Unfortunatelly I've checked that this is not true, the gateway is not automatically set as "offline" when t_relay fails or when "next_gw" is again called.
Suggestion: it would be really great if "next_gw" automatically sets as down the previous used gw (since it didn't success). Or perhaps a new function "mark_previous_gw_offline()" which could be manually called before "next_gw()".
Opinions?
Iñaki Baz Castillo writes:
Suggestion: it would be really great if "next_gw" automatically sets as down the previous used gw (since it didn't success).
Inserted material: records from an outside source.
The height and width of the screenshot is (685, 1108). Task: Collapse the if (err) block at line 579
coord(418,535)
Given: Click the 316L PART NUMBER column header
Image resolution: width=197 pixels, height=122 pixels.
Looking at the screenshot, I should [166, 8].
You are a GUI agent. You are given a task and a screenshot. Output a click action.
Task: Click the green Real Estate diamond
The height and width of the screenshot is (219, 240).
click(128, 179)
Or perhaps a new function "mark_previous_gw_offline()" which could be manually called before "next_gw()".
i think there is currently no information left about previous gw (it is removed from the avp). either it would need to be stored to another avp or the marking function would need to be given the ip address of the previous gw as argument.
-- juha
El Viernes, 20 de Marzo de 2009, Juha Heinanen escribió:
Iñaki Baz Castillo writes:
Suggestion: it would be really great if "next_gw" automatically sets as down the previous used gw (since it didn't success). Or perhaps a new function "mark_previous_gw_offline()" which could be manually called before "next_gw()".
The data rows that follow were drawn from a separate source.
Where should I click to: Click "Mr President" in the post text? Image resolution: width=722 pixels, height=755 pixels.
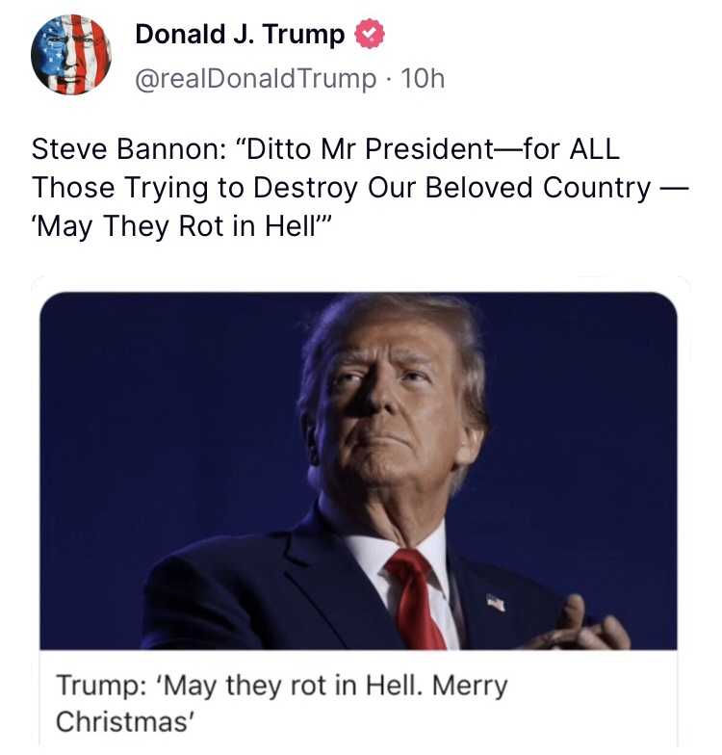pos(409,150)
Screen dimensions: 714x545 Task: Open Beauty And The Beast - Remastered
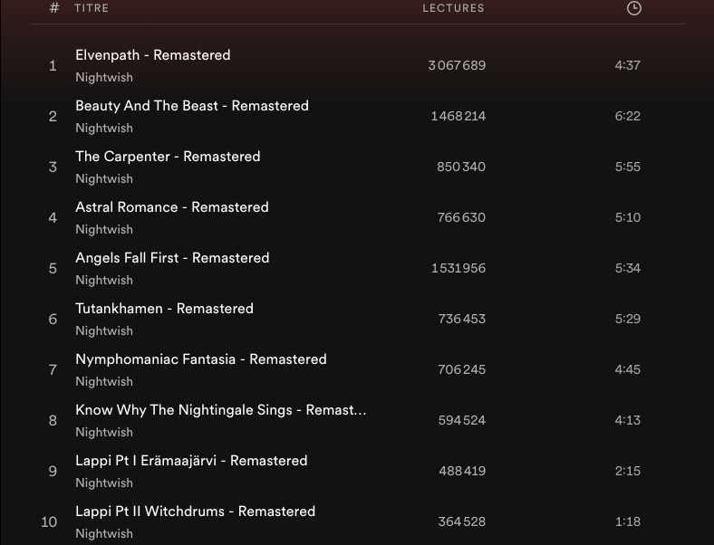[191, 106]
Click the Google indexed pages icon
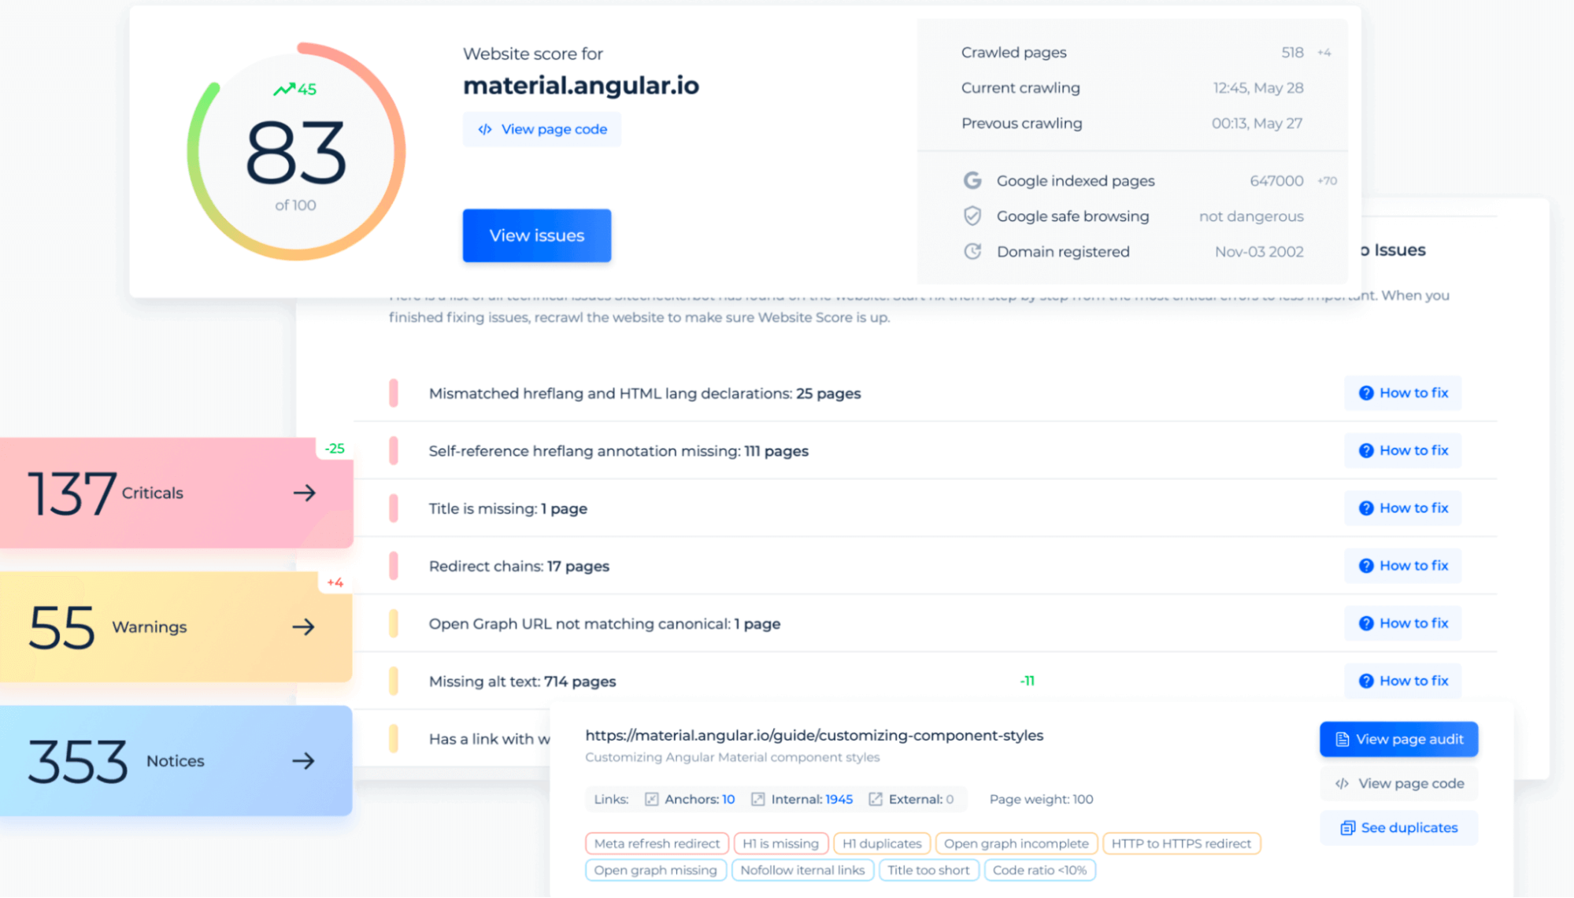This screenshot has width=1574, height=898. pos(971,180)
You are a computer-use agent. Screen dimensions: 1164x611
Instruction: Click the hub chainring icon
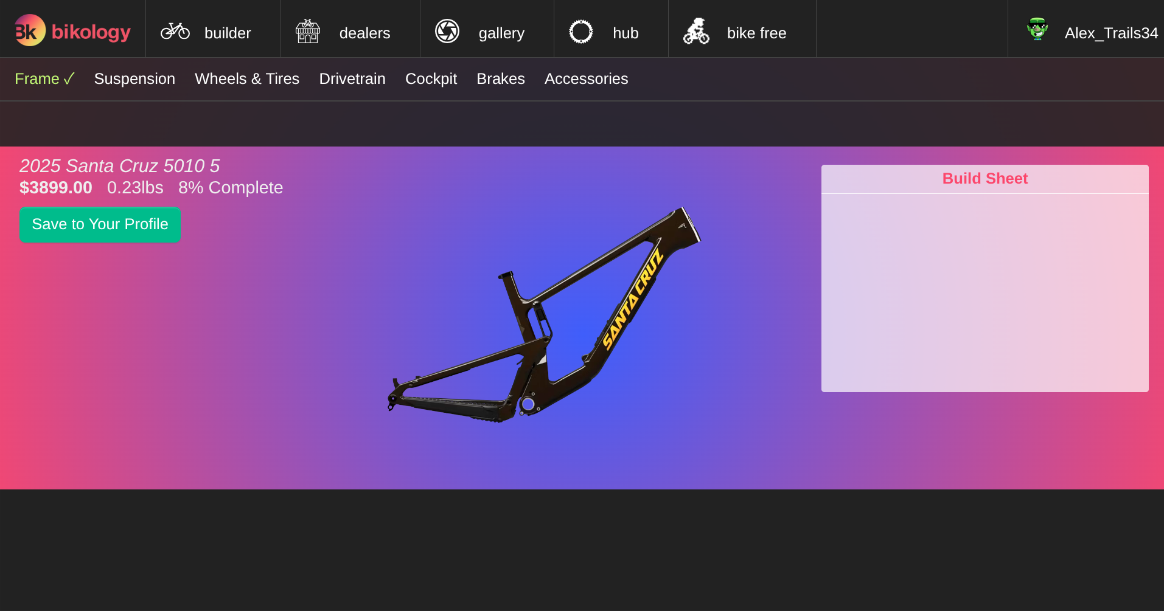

i think there is currently no information left about previous gw (it is removed from the avp). either it would need to be stored to another avp or the marking function would need to be given the ip address of the previous gw as argument.
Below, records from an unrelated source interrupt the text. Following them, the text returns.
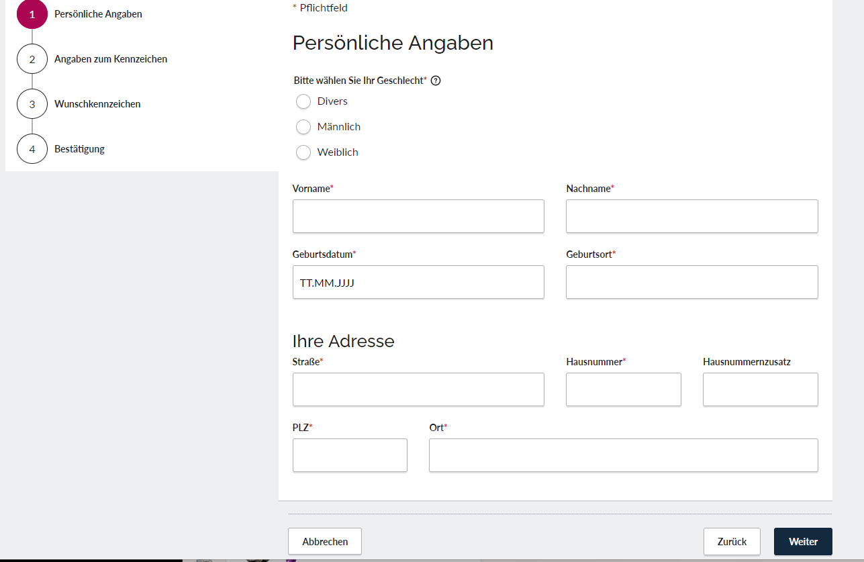Go back with the Zurück button
864x562 pixels.
(x=732, y=542)
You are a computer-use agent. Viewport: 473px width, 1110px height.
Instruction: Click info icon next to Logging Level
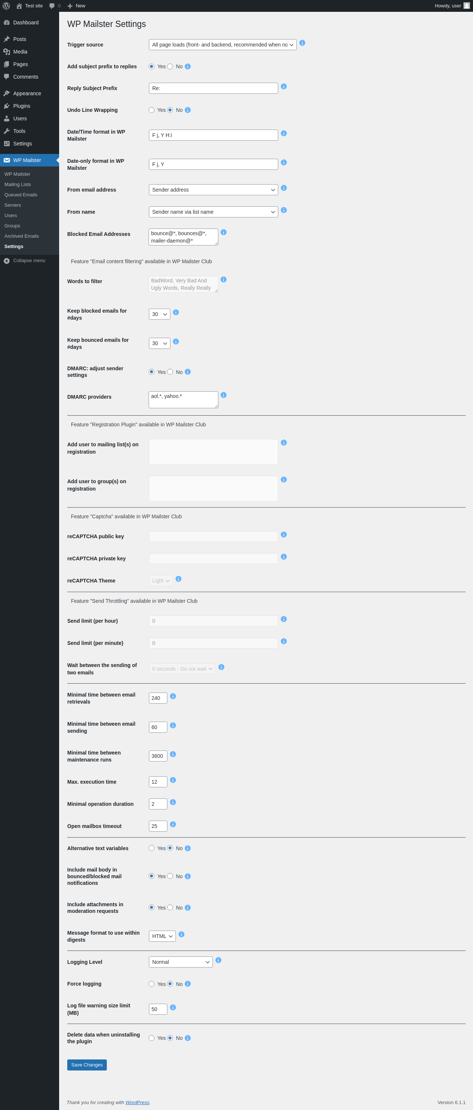pos(219,960)
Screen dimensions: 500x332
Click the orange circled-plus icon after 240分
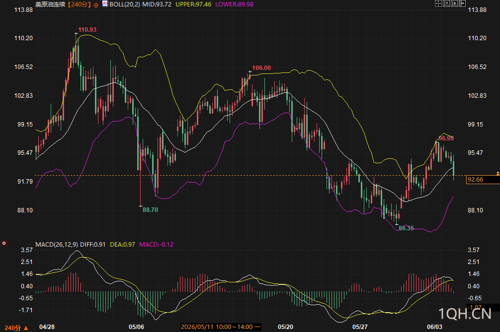click(96, 5)
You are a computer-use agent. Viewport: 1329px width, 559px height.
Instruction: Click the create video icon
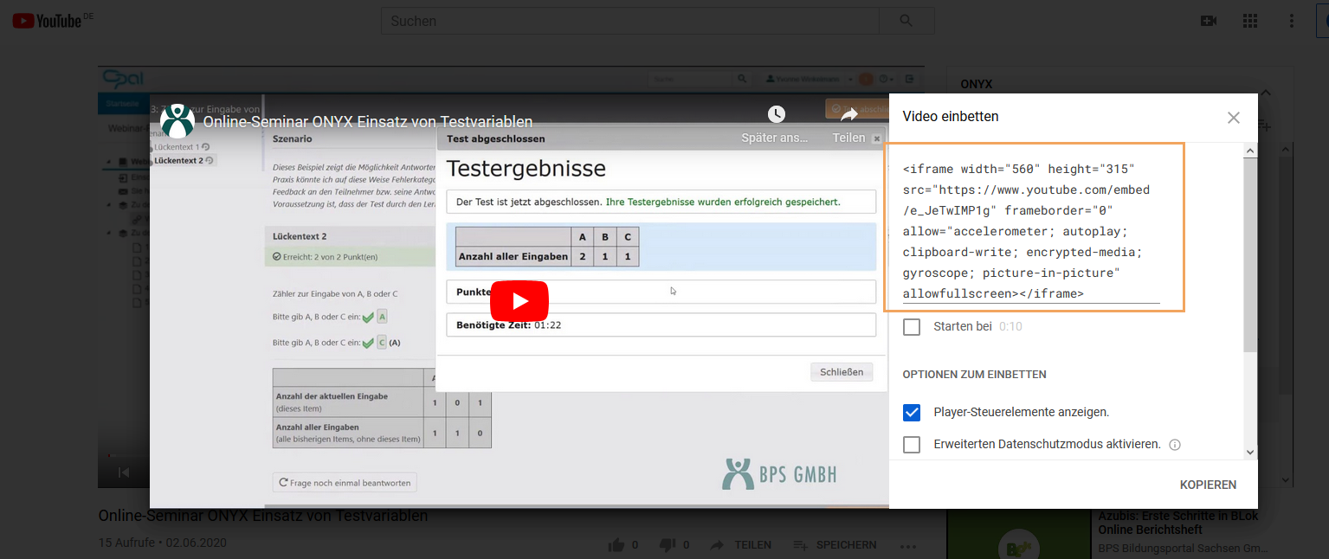coord(1209,20)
Yes, it's not so easy as I though initially... but not impossible :)
Iñaki Baz Castillo writes:
- How to know which gws are down? The only I see is a NOTICE log:
NOTICE:lcr:gw_set_state: trunk "99.99.99.99:5060" from group: <2> is OFFLINE
Is not possible a MI command to list the down gateways?
lcr_gw_dump should include information if gw is down:
p = int2str((unsigned long)(*gws)[i].ping, &len); attr = add_mi_attr(node, MI_DUP_VALUE, "PING", 4, p, len); if (attr == NULL) goto err;
value 2 is offline.
- Why ping_interval cannot be less than 180 seconds?
i don't know. the ping stuff was contributed by another author.
- In case of failure_route and "next_gw()", is the used gw (failing gw)
automatically marked as down? (it would be useful so we don't need to wait "fr_timer" seconds for each request during "ping_interval").
it might be possible to write a function that you could call (from failure route) to mark the current gw offline.
-- juha
On Fri, Mar 20, 2009 at 4:26 PM, Juha Heinanen jh@tutpro.com wrote:
Iñaki Baz Castillo writes:
> - How to know which gws are down? The only I see is a NOTICE log: > --------- > NOTICE:lcr:gw_set_state: trunk "99.99.99.99:5060" from group: <2> is OFFLINE > --------- > Is not possible a MI command to list the down gateways?
lcr_gw_dump should include information if gw is down:
p = int2str((unsigned long)(*gws)[i].ping, &len); attr = add_mi_attr(node, MI_DUP_VALUE, "PING", 4, p, len); if (attr == NULL) goto err;
value 2 is offline.
> - Why ping_interval cannot be less than 180 seconds?
i don't know. the ping stuff was contributed by another author.
It should be configurable via a param
> - In case of failure_route and "next_gw()", is the used gw (failing gw) > automatically marked as down? (it would be useful so we don't need to > wait "fr_timer" seconds for each request during "ping_interval").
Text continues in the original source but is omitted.